Northern Prairie Wildlife Research Center
Manipulative experimentation is a very effective way to determine causal relationships. One poses questions to nature via experiments such as selective logging. By manipulating the system yourself, you reduce the chance that something other than your treatment causes the results that are observed. Further, as emphasized by Macnab (1983), little can be learned about the dynamics of systems at equilibrium. Manipulation is helpful to understand how the systems respond to changes. Experimentation also forms the basis of what has been termed strong inference (Platt 1964), in which alternative hypotheses are devised and crucial experiments are performed to exclude 1 or more of the hypotheses.
Wildlife ecologists sometimes face severe difficulties meeting the needs of control, randomization, and replication in manipulative experiments. Many systems are too large and complex for ecologists to manipulate (Macnab 1983). Often "treatments"—such as oil spills—are applied by others, and wildlife ecologists are called in to evaluate their effects. In such situations, randomization is impossible and replication undesirable. Methods for conducting environmental studies, other than experiments with replications, are available (Smith and Sugden 1988, Eberhardt and Thomas 1991); among these are experiments without replications, observational studies, and sample surveys.
Replication is particularly difficult with experiments at the ecosystem level, which are more complex but also more meaningful than experiments at microcosm or mesocosm levels, where replication is more feasible (Carpenter 1990, 1996; Schindler 1998). Experiments lacking replications can be, and indeed often have been, analyzed by taking multiple measurements of the system and treating them as independent replicates. This practice was criticized by Eberhardt (1976) and Hurlbert (1984), the latter naming it pseudoreplication. I address this topic more fully below.

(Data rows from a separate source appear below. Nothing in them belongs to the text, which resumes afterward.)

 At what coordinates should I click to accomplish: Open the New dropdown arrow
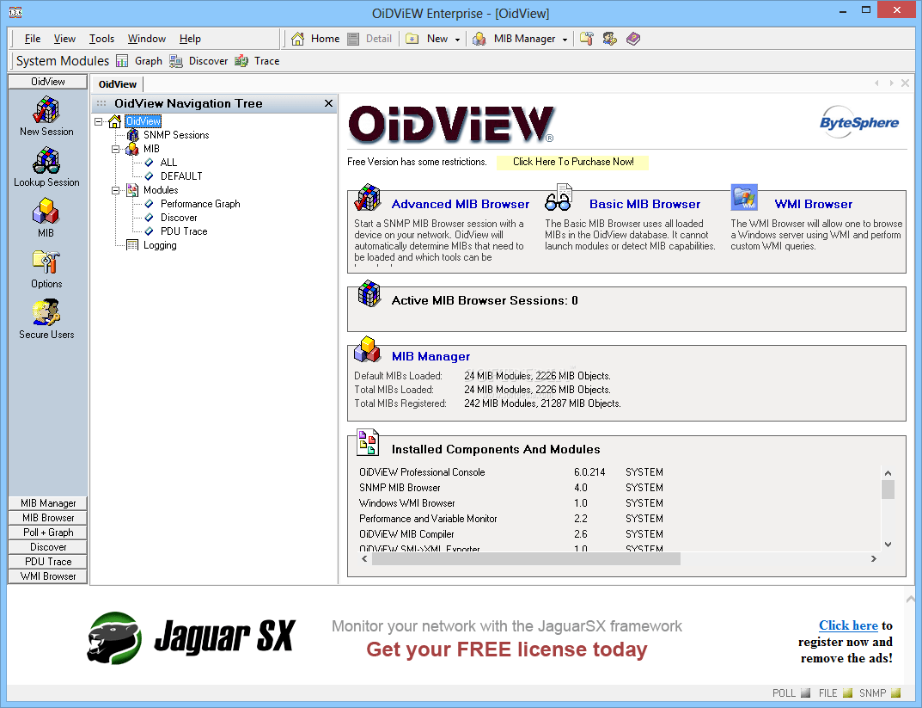456,39
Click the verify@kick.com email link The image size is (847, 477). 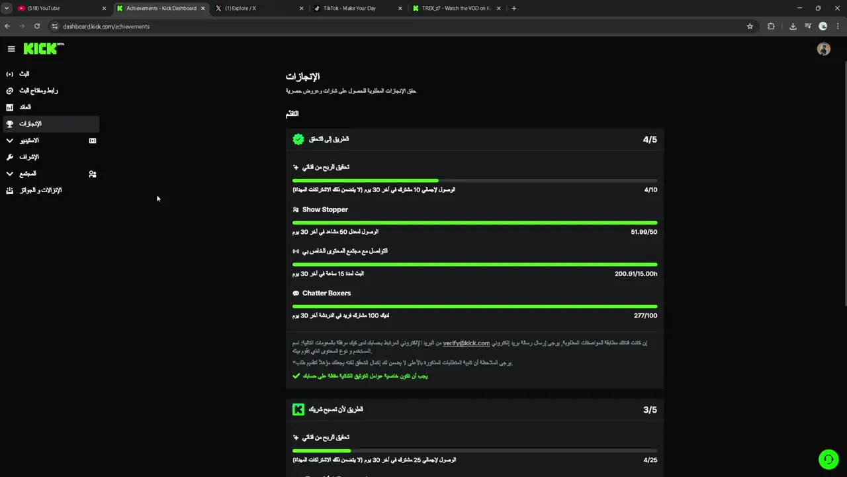[466, 343]
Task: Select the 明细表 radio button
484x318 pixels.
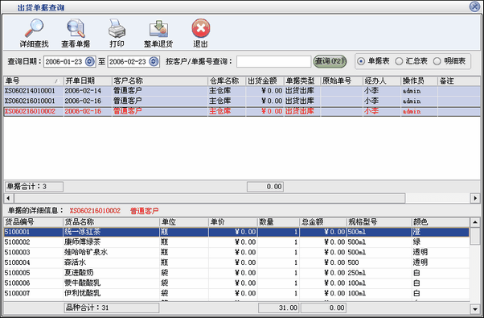Action: pos(437,61)
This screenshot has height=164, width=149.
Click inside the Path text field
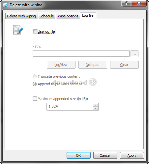(81, 53)
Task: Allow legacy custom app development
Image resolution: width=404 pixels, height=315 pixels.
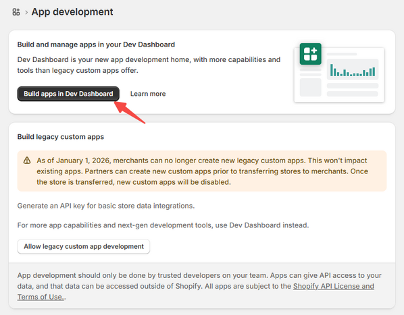Action: click(84, 246)
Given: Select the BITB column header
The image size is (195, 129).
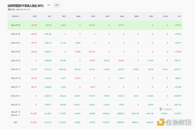Looking at the screenshot, I should coord(93,17).
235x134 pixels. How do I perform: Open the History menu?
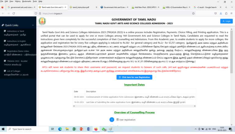17,2
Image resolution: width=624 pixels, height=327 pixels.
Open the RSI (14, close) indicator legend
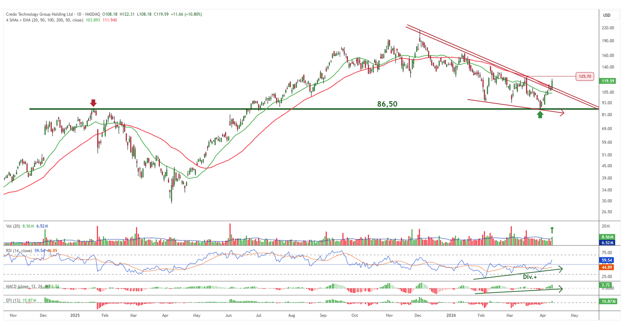click(19, 251)
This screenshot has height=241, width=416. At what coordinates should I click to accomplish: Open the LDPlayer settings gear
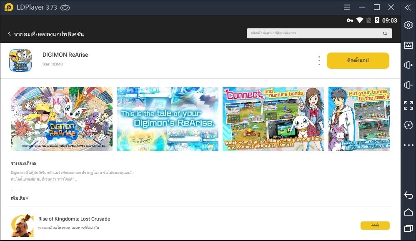click(408, 25)
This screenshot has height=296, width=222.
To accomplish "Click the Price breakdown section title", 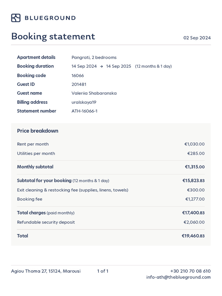I will coord(38,131).
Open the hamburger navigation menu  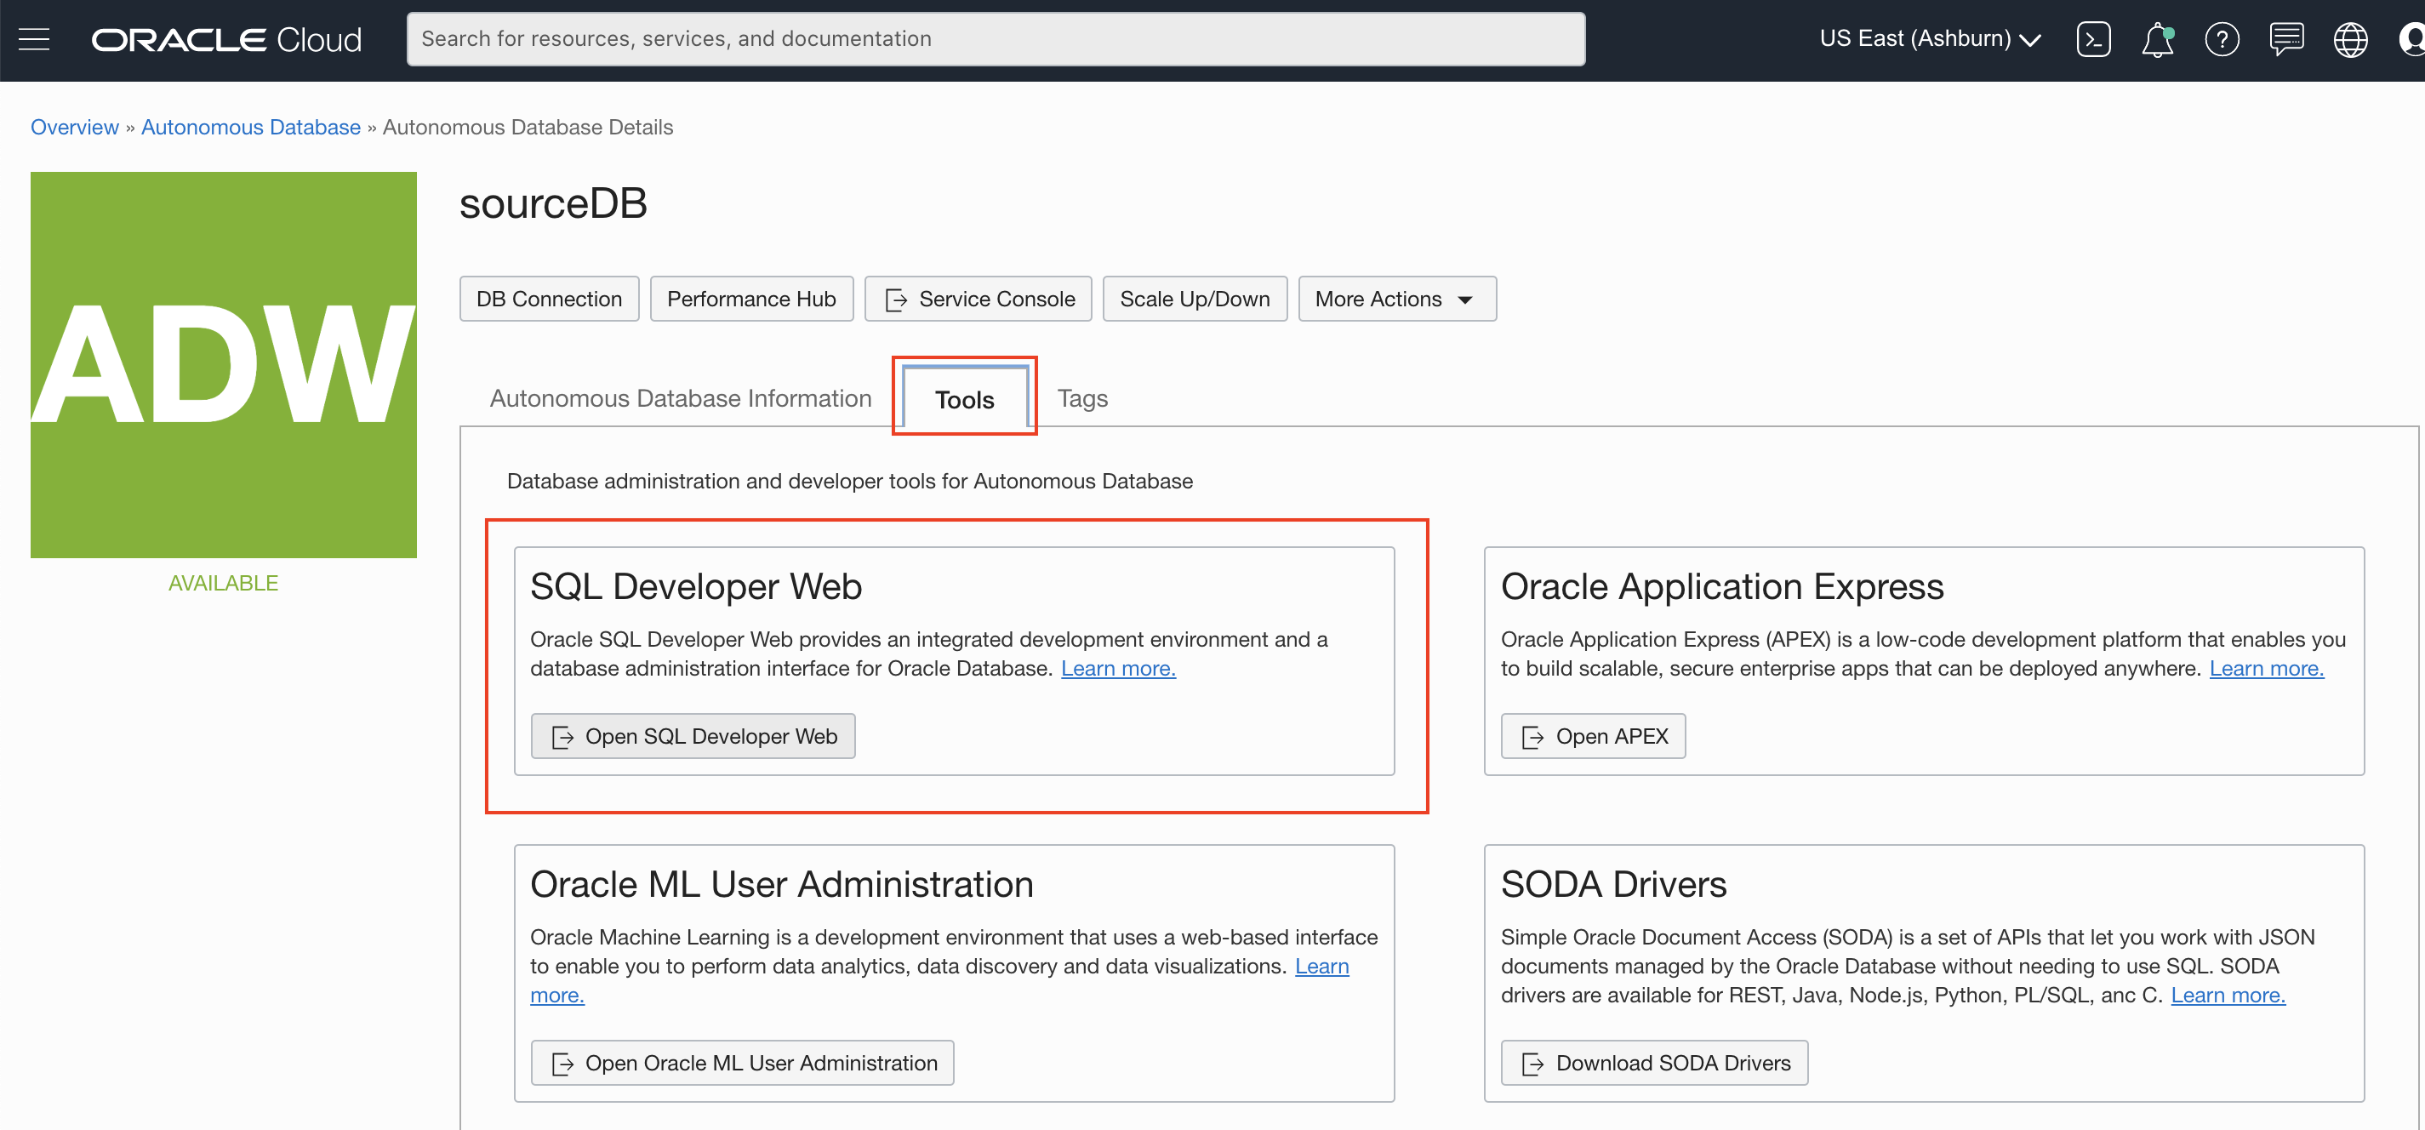[34, 39]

Observational studies lack the critical element of control by the investigator, although they can be analyzed similarly to an experimental study (Cochran 1983). One is less certain that the presumed treatment actually caused the observed response, however. In lieu of controlled experimentation, one can (1) reduce the influence of extraneous effects by restricting the scope of inference to situations similar to the one under observation; (2) employ matching, by which treated units are compared with units that were not treated but in other regards are as similar as possible to the treated units; or (3) adjust for the effects of other variables during analysis, with methods such as analysis of covariance (Eberhardt and Thomas 1991).
Longitudinal observational studies, with measurements taken before and after some treatment, generally are more informative than cross-sectional observational studies, in which treated and untreated units are studied only after the treatment (Cox and Wermuth 1996). (Of course, measurements on experimental and control units before and after treatments are highly desirable in experimental studies, as well as observational studies.) Intervention analysis is a method used to assess the effect of some distinct treatment (intervention) that has been applied to a system. The intervention was not assigned by the investigator and cannot reasonably be replicated. One approach is to model the system as a time series and look for changes subsequent to the intervention. That approach was taken with air-quality data by Box and Tiao (1975), who sought to determine how ozone levels might have responded to events such as a change in the formulation of gasoline.
Sometimes it is known that a major treatment will be applied at some particular site such as a dam to be constructed on a river. It may be feasible to study that river before as well as after the dam is constructed. That simple before-and-after comparison suffers from the weakness that any change that occurred coincidental with dam construction, such as a decrease in precipitation, would be confounded with changes resulting from the dam, unless the changes were specifically included in the model. To account for the effects of other variables, one can study similar rivers during the same before-and-after period. Ideally, these rivers would be similar to and close enough to the treated river so to be equally influenced by other variables but not influenced by the treatment itself. This design has been called the BACI (before-after, control-impact) design (Stewart-Oaten et al. 1986, Stewart-Oaten and Bence 2001, Smith 2002) and is used for assessing the effects of impacts.
It is difficult for investigators to manipulate large and complex systems such as ecosystems. But wildlife managers, as well as those who manage ecosystems for other objectives such as timber production, do so frequently. This disparity between investigators and managers led Macnab (1983) to recommend that management activities be viewed as experiments that offer opportunities to learn about large systems. Actions taken for management benefits generally lack controls, randomization, and replication; such shortcomings can be remedied by incorporating these features into the experiment. Key assumptions should be identified and stated as hypotheses, rather than treated as facts. The results of management actions, even if they show no effect, should be measured and reported.
The adaptive resource management approach blends the idea of learning about a system with the management of the system (Walters 1986, Williams et al. 2002). The key notion, which moves the concept beyond a "try something and if it doesn't work try something else" attitude, is that knowledge about the system becomes one of the products of the system that is to be optimized.
Sample surveys differ from experiments in that one endeavors either to estimate some characteristic over some domain—such as the number of mallards in the major breeding range in North America—or to compare variables among groups—such as the median age of hunters compared with nonhunters.